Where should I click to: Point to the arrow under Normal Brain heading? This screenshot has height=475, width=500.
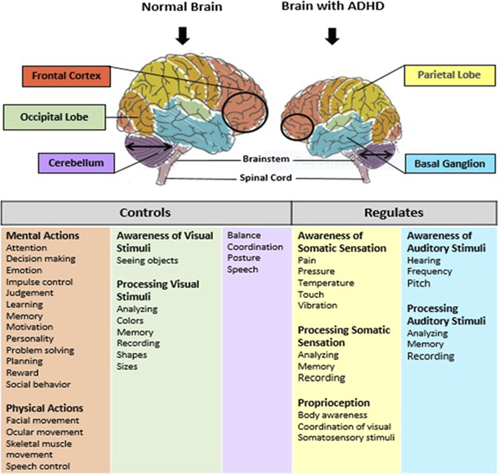[x=184, y=36]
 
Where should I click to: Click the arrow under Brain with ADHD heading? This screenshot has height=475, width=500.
[x=333, y=36]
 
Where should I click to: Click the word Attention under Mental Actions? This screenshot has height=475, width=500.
[x=26, y=248]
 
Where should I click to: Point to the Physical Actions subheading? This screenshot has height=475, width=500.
[x=44, y=408]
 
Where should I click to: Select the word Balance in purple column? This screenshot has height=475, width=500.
[x=244, y=235]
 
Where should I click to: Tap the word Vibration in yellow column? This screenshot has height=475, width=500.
[x=318, y=305]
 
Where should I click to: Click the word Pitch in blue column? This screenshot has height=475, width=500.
[x=419, y=283]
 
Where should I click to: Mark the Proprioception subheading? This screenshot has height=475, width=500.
[x=334, y=403]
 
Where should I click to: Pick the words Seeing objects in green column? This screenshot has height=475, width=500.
[x=147, y=260]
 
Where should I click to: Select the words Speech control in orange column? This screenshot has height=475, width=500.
[x=38, y=466]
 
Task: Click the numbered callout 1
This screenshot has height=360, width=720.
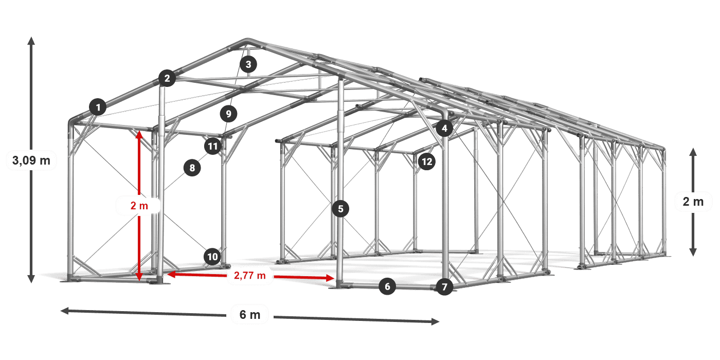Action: point(98,107)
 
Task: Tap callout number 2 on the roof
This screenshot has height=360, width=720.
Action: point(167,78)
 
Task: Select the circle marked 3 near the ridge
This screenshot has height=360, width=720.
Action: point(248,64)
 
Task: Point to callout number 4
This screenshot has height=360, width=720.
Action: point(444,128)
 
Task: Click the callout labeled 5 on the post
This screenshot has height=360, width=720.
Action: point(340,209)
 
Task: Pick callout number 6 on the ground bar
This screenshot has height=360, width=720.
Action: point(387,286)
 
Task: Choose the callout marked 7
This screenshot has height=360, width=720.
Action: point(444,287)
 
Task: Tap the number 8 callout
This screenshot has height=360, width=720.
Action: point(192,168)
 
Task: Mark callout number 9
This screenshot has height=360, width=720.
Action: point(228,114)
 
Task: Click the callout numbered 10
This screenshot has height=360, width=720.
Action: point(212,257)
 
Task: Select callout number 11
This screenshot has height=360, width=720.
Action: point(213,146)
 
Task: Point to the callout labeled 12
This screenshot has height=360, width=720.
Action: point(427,161)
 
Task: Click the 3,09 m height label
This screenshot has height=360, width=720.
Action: point(31,160)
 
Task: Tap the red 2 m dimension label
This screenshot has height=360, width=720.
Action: point(139,205)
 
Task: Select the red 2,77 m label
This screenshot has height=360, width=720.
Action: point(250,276)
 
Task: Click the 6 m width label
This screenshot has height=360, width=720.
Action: point(250,314)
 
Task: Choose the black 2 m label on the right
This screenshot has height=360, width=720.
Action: point(693,202)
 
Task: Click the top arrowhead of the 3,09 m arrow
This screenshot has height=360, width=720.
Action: point(31,41)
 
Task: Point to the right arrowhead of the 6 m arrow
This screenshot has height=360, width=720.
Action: point(435,321)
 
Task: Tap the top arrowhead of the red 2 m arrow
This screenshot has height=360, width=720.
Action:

━━━━━━━━━━━━━━━━━━━━

- _Given problem_
Return every line of the items above that contains the string "callout", matching its case.

- _Reply to the exercise_
Task: Click the numbered callout 1
Task: Tap callout number 2 on the roof
Task: Point to callout number 4
Task: Click the callout labeled 5 on the post
Task: Pick callout number 6 on the ground bar
Task: Choose the callout marked 7
Task: Tap the number 8 callout
Task: Mark callout number 9
Task: Click the callout numbered 10
Task: Select callout number 11
Task: Point to the callout labeled 12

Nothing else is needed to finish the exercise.